**Your task:**
Look through the material below, count the lines containing the word "width", and state only the count.

**Records provided:**
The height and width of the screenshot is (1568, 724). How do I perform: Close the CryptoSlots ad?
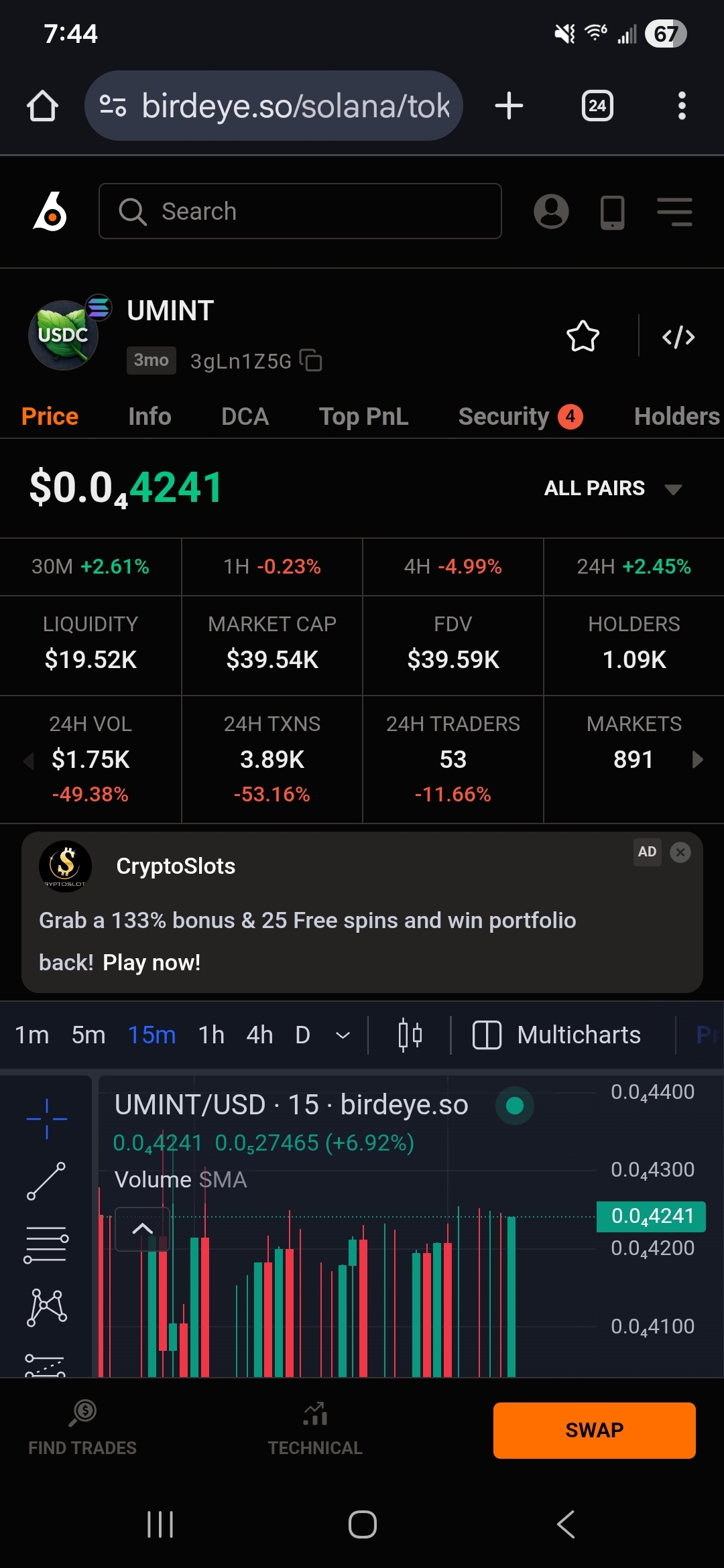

---

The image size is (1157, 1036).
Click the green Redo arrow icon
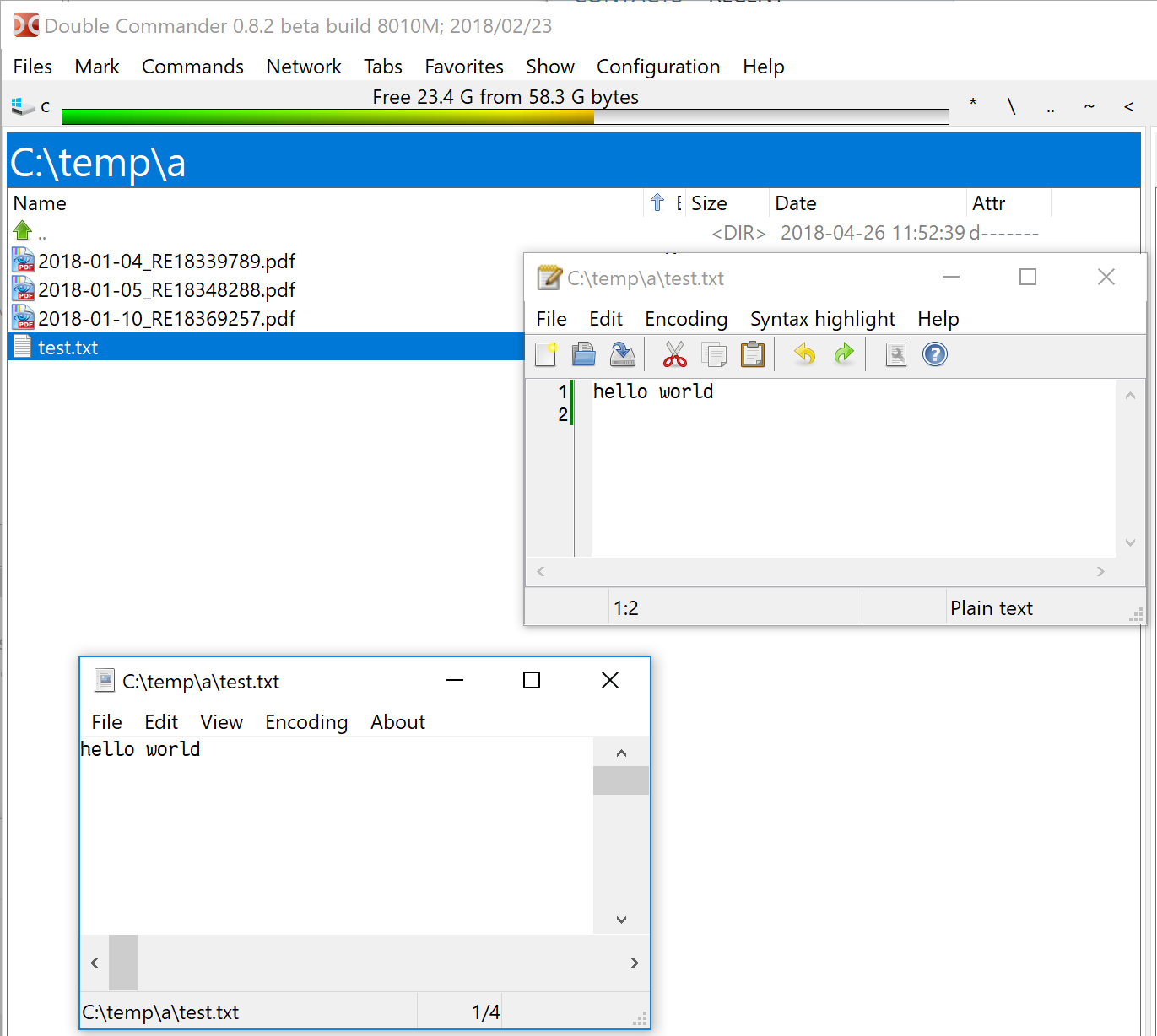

==

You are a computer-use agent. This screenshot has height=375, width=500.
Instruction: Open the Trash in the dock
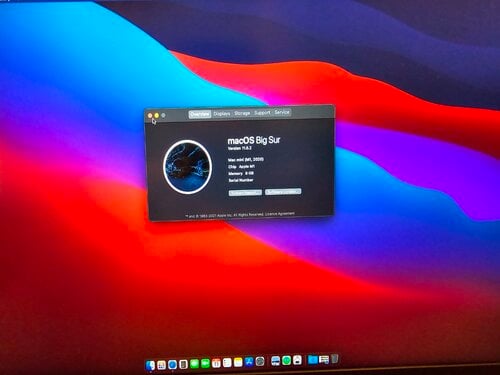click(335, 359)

**Response:**
2